Училище окончено в 1892 году по первому разряду. Как следствие – право выбора места службы. Подпоручик Корнилов мог бы выбрать столицу, но он выбирает близкий ему Туркестан. И через месяц прибывает в Ташкент, в 5-ю батарею Туркестанской артиллерийской бригады. Три года службы под Среднеазиатским солнцем, производство в поручики и новый рывок – в Николаевскую академию Генштаба. И вновь успех за успехом: поступил с наивысшим баллом, окончил в 1898 году с малой серебряной медалью. За академическими успехами – рост в чинах: на втором курсе – штабс-капитан, по окончании Академии – капитан.
Капитан – это старший обер-офицерский чин. Ступень серьезная. И возраст уже зрелый. Настало Корнилову время жениться. Невеста его – Таисия Марковина, дочь петербургского чиновника средней руки. Отныне маленькая, худенькая, как бы фарфоровая Тая станет спутницей своего беспокойного Лавра в его многотрудных походах.

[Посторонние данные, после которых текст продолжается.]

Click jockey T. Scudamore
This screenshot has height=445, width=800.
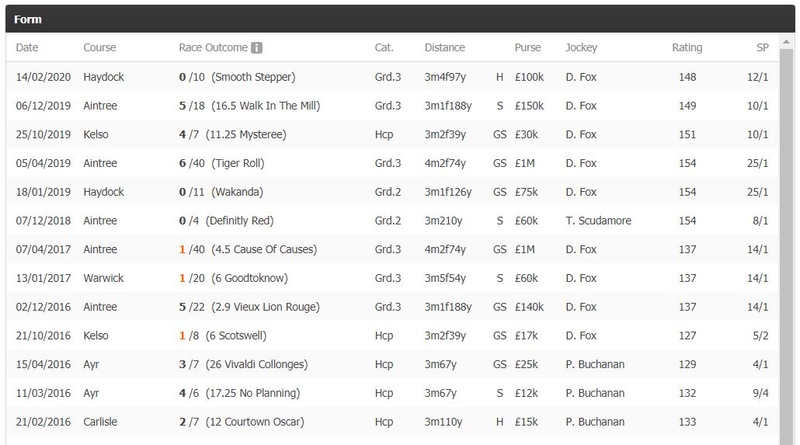(x=598, y=220)
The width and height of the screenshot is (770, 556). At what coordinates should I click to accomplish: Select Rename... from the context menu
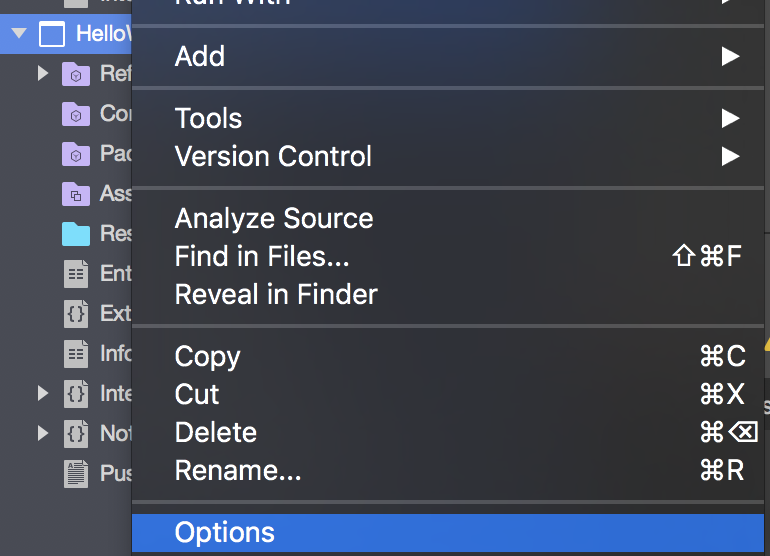(238, 470)
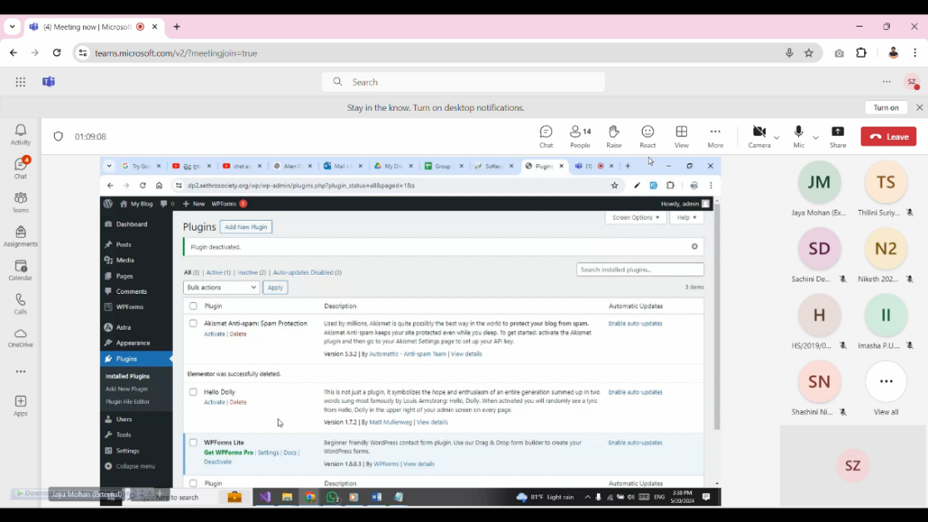Viewport: 928px width, 522px height.
Task: Click the Share screen icon
Action: pyautogui.click(x=838, y=136)
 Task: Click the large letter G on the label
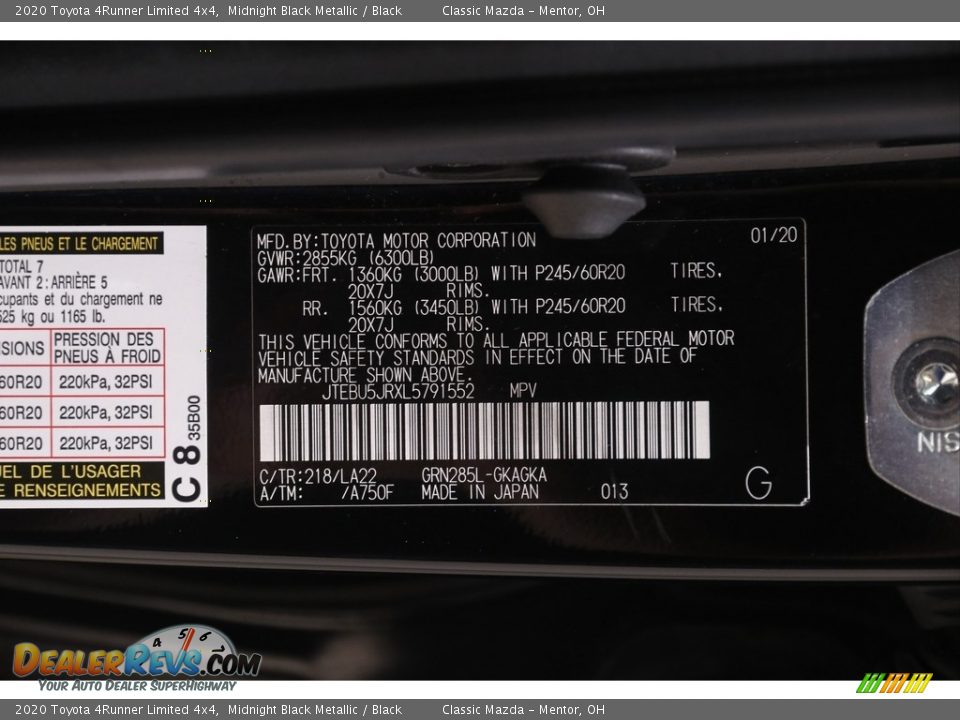758,483
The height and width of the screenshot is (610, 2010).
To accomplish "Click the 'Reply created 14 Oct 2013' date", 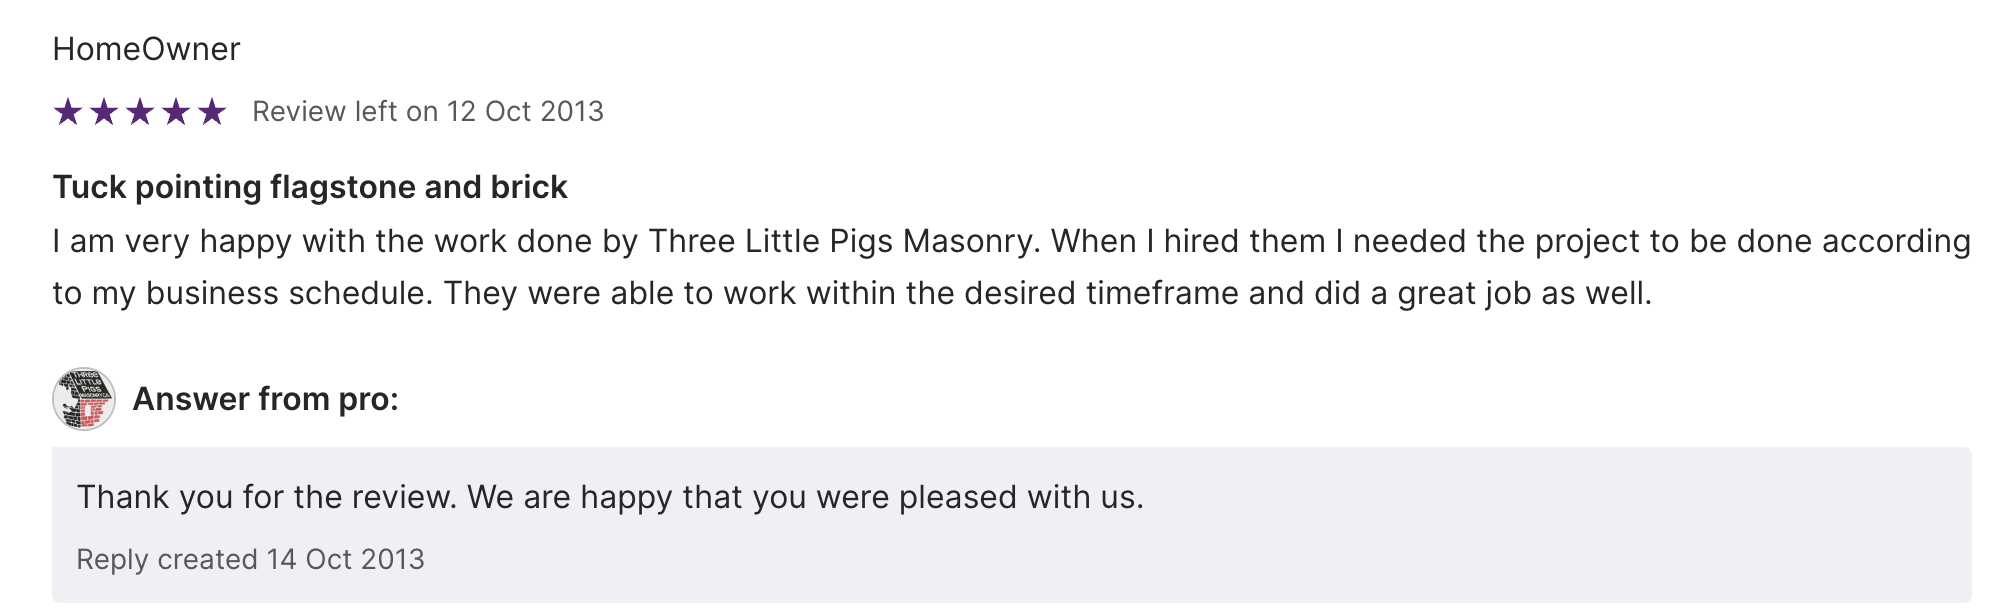I will click(250, 559).
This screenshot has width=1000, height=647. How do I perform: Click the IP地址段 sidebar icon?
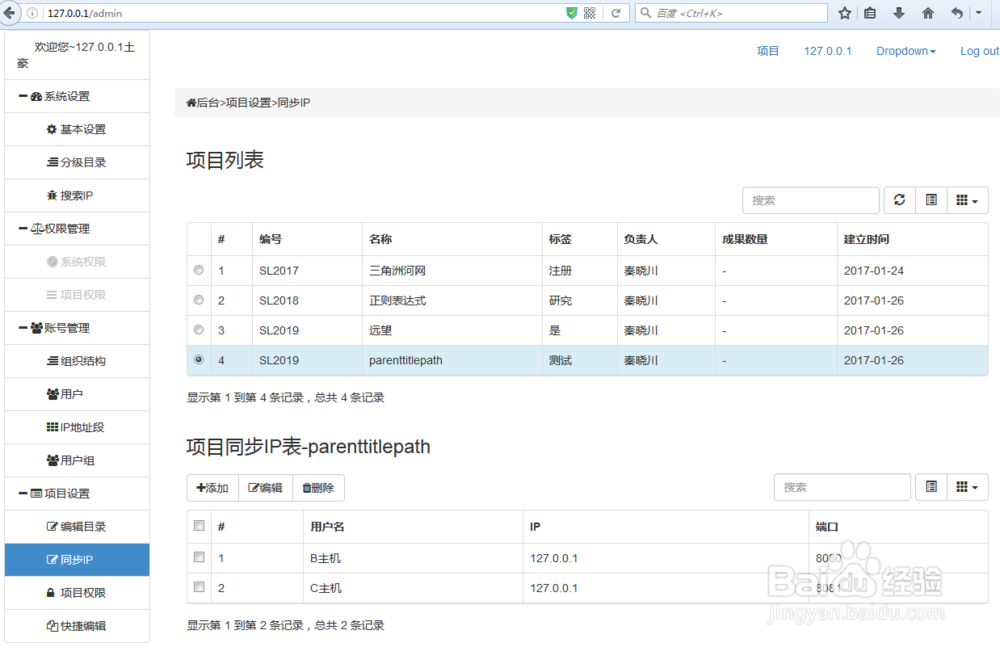76,427
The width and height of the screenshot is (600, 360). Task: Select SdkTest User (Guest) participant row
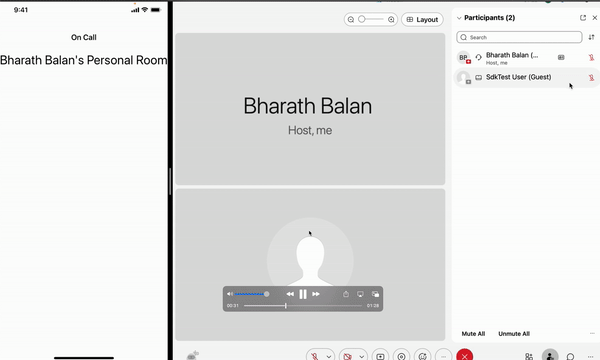[x=526, y=78]
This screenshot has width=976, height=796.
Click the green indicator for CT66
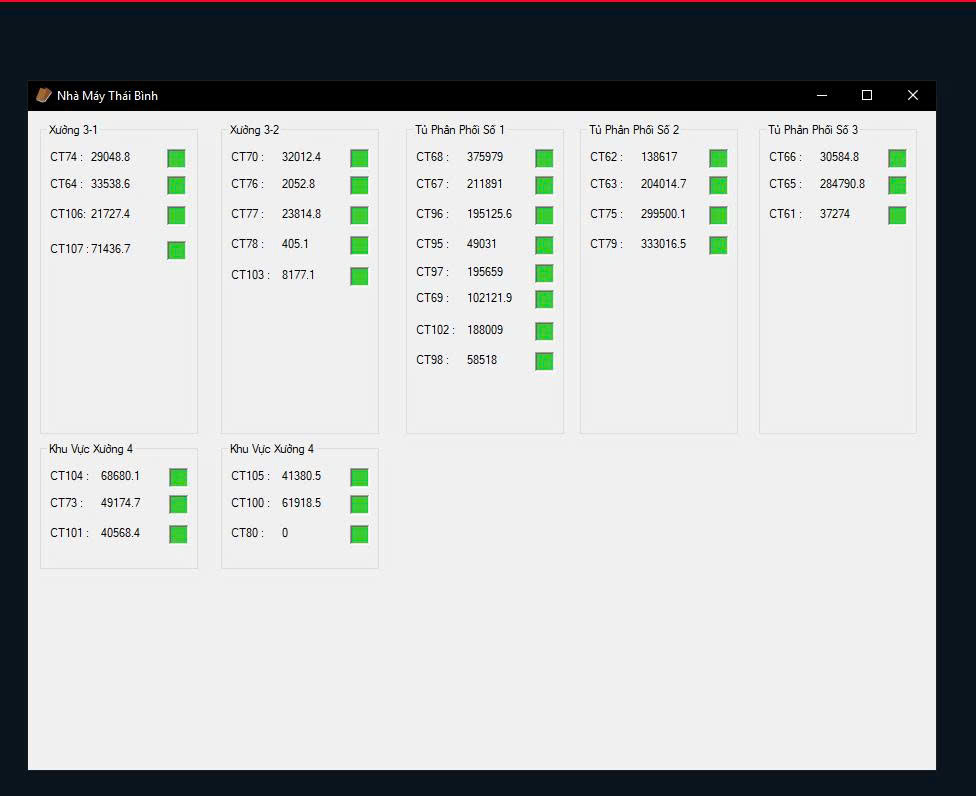coord(897,158)
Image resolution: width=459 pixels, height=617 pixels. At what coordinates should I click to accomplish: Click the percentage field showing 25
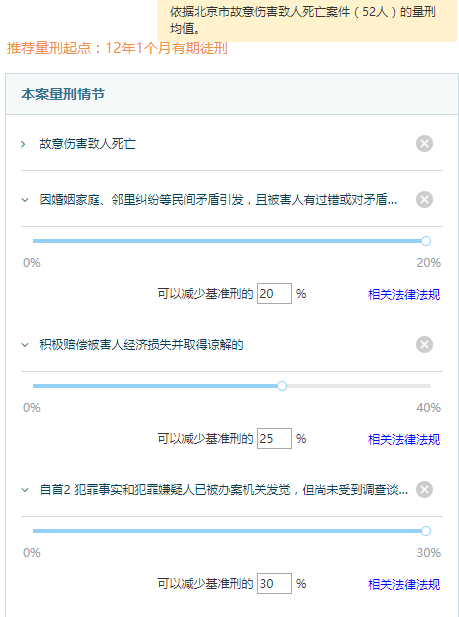(x=274, y=438)
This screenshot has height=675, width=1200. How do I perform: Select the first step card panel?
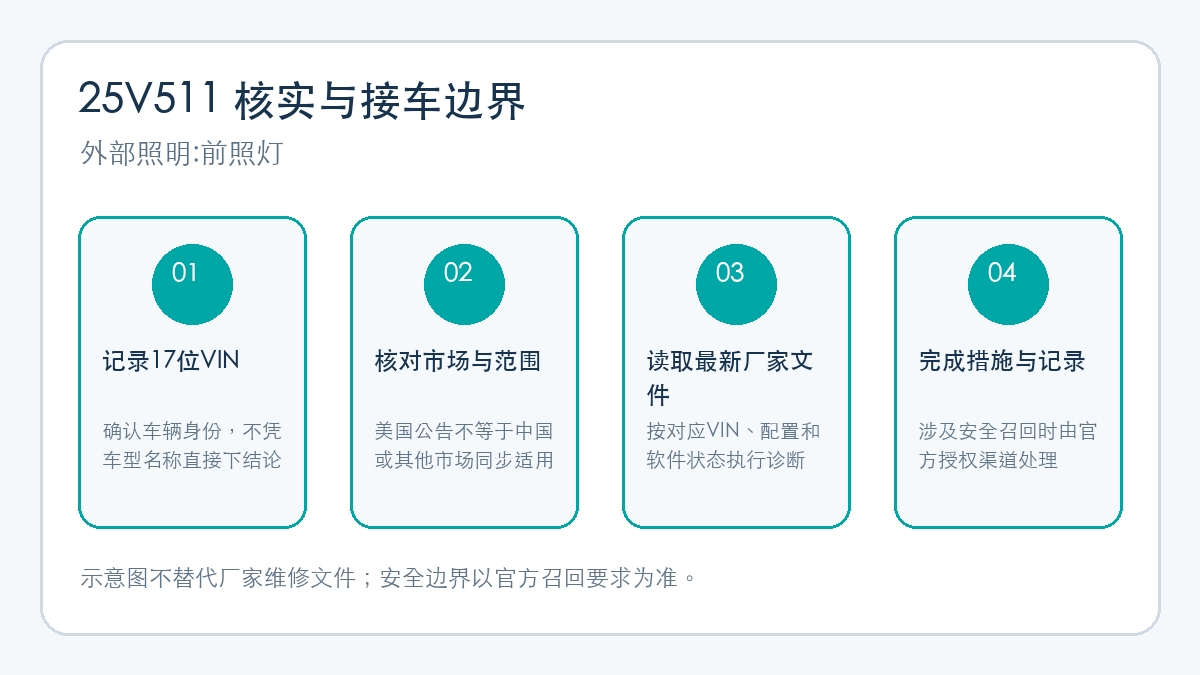click(x=192, y=372)
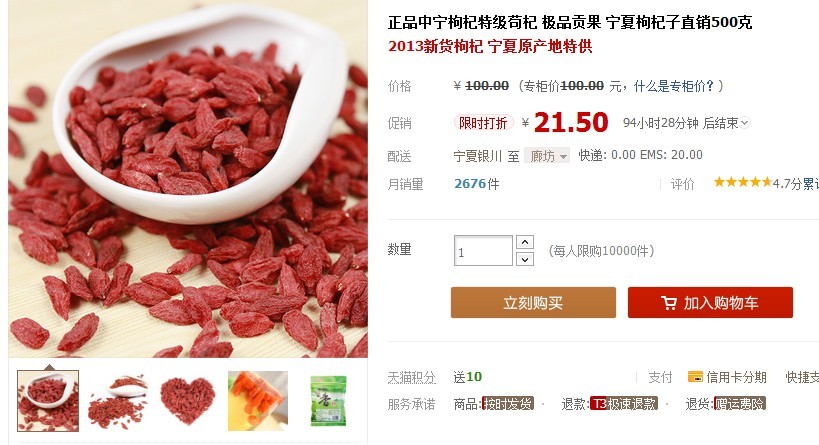The height and width of the screenshot is (445, 819).
Task: Increase quantity with the up arrow
Action: click(x=525, y=242)
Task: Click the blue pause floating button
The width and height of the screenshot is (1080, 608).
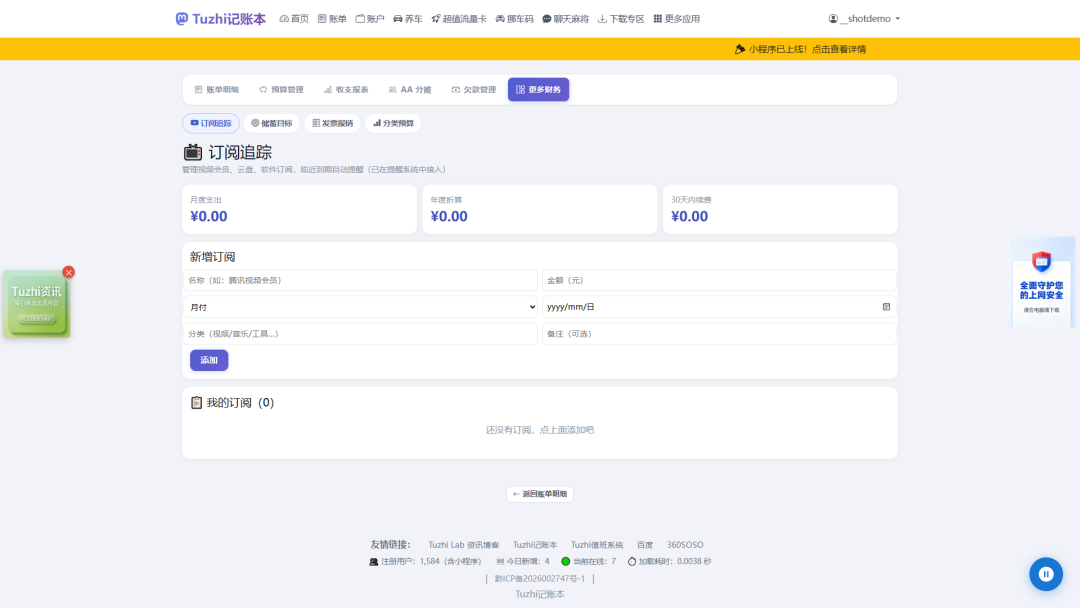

А походы начались сразу же по окончании Академии. Корнилов снова отказывается от столичной карьеры и снова едет в Туркестан. На сей раз – в пограничный Термез, в распоряжение начальника 1-й Туркестанской линейной бригады генерал-майора Михаила Ефремовича Ионова.
Все дальше к востоку
От Термеза начинаются две дороги. Одна ведет в Душанбе и оттуда – на высокогорья Памира; другая соединяет цветущую Фергану с суровым Афганистаном. На этом пути, кратчайшем из пределов Российской империи в Индию, русским пограничным войскам противостоял афганский гарнизон Мазари-Шарифа и крепость Дейдади, прикрывавшая дороги к перевалам Гиндукуша. Крепость возводилась афганцами под руководством английских инженеров в спешном порядке и, разумеется, очень интересовала русское военное командование. Однако сведения, получаемые о ней традиционным способом – от платных осведомителей (таджиков и узбеков), – были непрофессиональны и ненадежны.